Nun stritten sich Historiker und Fernsehpublizisten darüber, wie man den öffentlichen Auftrag von Historie und Medien vereinen könne – hier Forschung und Lehre, dort Bildung, Unterhaltung, Information. Es wurde viel, oft gewollt aneinander vorbeigeredet. So schlecht, wie es sich anhörte, ist das Verhältnis der beiden Bildungsträger gar nicht. Dutzende von gelungenen Fernsehfilmen, Rundfunksendungen, Zeitungsartikeln, Taschenbüchern ließen sich anführen. Nicht gering ist die Zahl jener Historiker, die in den verschiedenen Medien, erfolgreich mitarbeiten. Wichtiger als sich zu streiten wäre es, gemeinsam in den Rundfunk- und Fernsehräten für mehr Sendezeit einzutreten.

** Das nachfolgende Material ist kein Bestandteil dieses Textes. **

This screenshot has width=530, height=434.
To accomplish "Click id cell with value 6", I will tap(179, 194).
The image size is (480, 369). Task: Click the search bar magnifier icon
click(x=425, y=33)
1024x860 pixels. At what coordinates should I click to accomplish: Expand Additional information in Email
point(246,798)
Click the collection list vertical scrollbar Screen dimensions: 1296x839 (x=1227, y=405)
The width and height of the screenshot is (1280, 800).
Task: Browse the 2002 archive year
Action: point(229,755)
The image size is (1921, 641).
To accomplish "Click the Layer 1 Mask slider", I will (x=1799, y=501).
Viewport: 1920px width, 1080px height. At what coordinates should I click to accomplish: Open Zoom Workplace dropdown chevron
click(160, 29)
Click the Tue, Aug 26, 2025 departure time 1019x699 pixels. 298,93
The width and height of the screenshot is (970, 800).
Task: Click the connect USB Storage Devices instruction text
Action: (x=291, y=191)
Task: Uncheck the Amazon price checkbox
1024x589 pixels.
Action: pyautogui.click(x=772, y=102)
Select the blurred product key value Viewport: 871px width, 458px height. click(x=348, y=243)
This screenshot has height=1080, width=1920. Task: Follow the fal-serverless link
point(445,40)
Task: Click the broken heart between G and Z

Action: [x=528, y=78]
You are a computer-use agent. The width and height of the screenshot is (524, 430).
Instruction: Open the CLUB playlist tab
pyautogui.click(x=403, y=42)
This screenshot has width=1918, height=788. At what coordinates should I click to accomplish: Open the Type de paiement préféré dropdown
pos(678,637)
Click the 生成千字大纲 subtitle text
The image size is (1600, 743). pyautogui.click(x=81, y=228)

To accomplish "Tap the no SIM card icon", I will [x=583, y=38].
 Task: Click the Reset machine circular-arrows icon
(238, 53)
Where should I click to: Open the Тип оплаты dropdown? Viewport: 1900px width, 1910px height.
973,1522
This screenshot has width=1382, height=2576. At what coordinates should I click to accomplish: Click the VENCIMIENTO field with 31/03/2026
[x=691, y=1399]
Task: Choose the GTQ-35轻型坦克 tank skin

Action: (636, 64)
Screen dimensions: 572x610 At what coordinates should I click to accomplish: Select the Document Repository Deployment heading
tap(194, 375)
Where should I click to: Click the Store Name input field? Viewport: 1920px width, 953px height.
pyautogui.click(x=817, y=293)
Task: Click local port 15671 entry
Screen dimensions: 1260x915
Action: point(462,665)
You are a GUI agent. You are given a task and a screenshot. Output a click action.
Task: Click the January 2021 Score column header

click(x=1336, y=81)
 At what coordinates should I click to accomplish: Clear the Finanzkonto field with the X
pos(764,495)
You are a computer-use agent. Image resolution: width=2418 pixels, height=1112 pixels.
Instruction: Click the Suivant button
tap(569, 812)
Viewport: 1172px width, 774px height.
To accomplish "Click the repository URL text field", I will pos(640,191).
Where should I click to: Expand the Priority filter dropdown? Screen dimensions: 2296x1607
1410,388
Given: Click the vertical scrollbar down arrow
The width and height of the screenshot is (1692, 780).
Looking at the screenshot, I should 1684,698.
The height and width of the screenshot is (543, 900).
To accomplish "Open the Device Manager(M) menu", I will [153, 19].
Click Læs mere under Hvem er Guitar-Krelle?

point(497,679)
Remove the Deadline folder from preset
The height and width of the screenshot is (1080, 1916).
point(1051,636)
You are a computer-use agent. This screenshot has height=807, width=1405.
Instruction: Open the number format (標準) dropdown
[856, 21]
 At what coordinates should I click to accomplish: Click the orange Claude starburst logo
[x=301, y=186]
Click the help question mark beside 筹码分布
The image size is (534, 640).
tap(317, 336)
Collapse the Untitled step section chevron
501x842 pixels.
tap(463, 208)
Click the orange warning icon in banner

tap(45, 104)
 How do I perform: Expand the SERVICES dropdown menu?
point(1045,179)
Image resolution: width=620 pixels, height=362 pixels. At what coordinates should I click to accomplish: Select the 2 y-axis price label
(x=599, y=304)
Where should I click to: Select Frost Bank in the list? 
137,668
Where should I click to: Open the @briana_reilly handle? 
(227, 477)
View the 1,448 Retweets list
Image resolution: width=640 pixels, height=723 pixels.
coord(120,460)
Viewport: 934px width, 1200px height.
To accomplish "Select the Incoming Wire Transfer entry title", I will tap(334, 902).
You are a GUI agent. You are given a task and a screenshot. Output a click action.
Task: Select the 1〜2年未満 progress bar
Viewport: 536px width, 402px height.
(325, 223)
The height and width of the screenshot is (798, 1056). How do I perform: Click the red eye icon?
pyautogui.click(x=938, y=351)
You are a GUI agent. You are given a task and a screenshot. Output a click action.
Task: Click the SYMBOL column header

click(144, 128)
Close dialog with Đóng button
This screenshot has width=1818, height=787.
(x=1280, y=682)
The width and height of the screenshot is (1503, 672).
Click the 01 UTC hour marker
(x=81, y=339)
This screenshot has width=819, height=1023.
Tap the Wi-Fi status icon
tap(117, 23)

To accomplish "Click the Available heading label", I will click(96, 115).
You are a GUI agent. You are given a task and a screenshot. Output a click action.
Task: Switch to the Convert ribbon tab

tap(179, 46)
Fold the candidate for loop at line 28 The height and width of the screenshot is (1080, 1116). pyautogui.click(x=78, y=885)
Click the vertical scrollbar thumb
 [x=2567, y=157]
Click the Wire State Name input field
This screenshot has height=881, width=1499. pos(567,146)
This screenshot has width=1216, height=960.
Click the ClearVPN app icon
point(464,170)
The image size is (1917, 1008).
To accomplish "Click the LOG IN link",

Beklagenswert bleibt freilich das Übergewicht der Zeitgeschichte. Der Mediaevist Horst Fuhrmann bezweifelte, ob sich Themen aus dem Mittelalter mediengerecht für unsere Gesellschaft zubereiten lassen. ("Manchmal denke ich, daß die Grünen das übernehmen.") Sogar Altmeister Hermann Heimpel zuckte die Schultern: "Ich wüßte es auch nicht."

Scheingefechte wurden ebenfalls in der Podiumsdiskussion über "Offene Fragen in der Erforschung des Nationalsozialismus" ausgetragen. Sowohl die Anhänger des Totalitarismusmodells als auch die Verfechter des Faschismusmodells mußten einräumen, daß man damit allein weder das Wesen des Dritten Reichs noch die Persönlichkeit Adolf Hitlers voll erfassen kann. Eberhard Jaeckel gab den vernünftigen Rat, doch erst einmal vom Befund auszugehen und nicht alles am grünen Tisch der Theorie auszumachen. Wirklich offen sei die Frage nach dem besonderen Charakter der Alleinherrschaft. Hans Mommsen beharrte auf seiner zukunftsorientierten Frage, ob sich ähnlich freiheitsfeindliche, selbstzerstörerische Mechanismen wie damals unter anderen Bedingungen und mit anderen Faktoren wiederholen könnten. Aber wer nun eigentlich im Dritten-Reich was und wie entschieden hat, wissen wir noch immer nicht genau.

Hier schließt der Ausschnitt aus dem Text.